Stop Clicking and Start Talking: Build Voice Commands in JavaScript

Learn how to make your web apps respond to your voice using the SpeechRecognition API, no frameworks, no cloud, just pure JavaScript.

Introduction

Wouldn’t it be great if you could just tell your web app what to do?

No more clicking tiny buttons, scrolling endlessly, or typing commands. Just say “Dark mode on” or “Search for JavaScript tutorials,” and your site reacts instantly.

That’s not sci-fi. It’s the SpeechRecognition API, a native web feature that lets your browser listen, transcribe, and act on voice input all without external APIs or libraries.

In this post, we’ll build a simple yet powerful voice-controlled app using nothing but plain JavaScript.
You’ll learn how to:

Capture live speech
Convert it to text in real time
Trigger actions based on keywords
Make your app talk back

Let’s give your browser a voice.

1. Meet the SpeechRecognition API

The SpeechRecognition API (also called the Web Speech API) is built into modern browsers.
It allows developers to access the user’s microphone, process audio, and return a text transcript.

No server, no external API key, everything happens right inside the browser.

Recorded data >>
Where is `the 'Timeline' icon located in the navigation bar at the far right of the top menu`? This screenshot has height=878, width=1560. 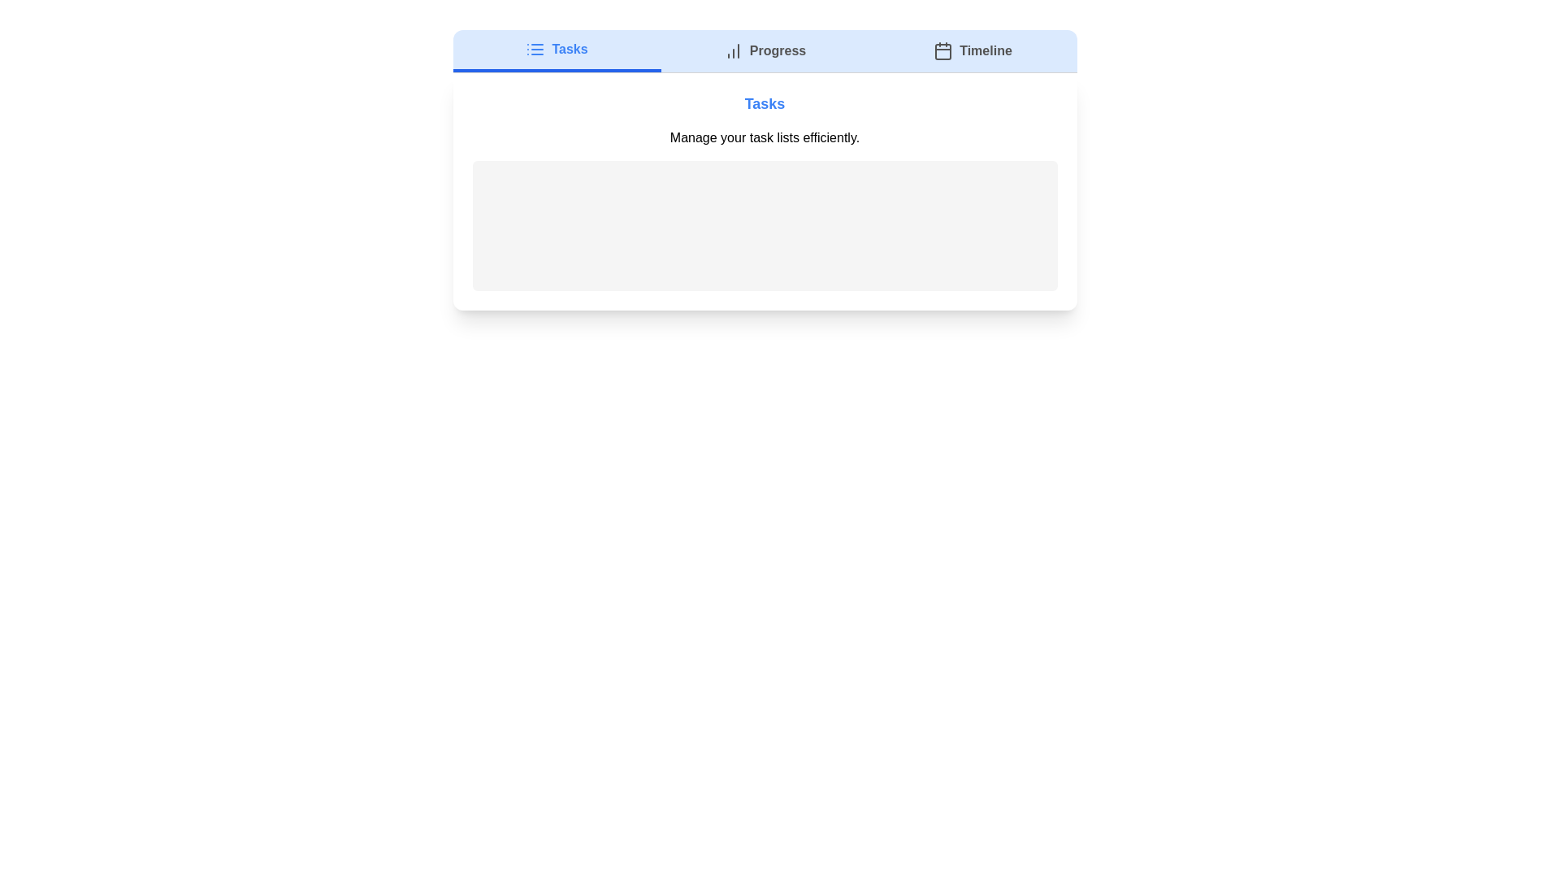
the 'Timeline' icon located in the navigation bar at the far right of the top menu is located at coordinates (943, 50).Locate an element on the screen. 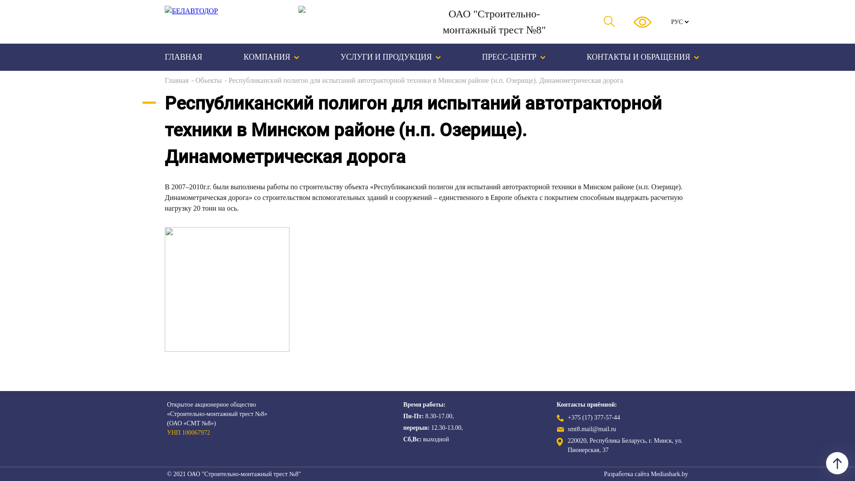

The task >> In the article on voice commands in JavaScript, what other name is given for the SpeechRecognition API?

Solution below >> The Web Speech API.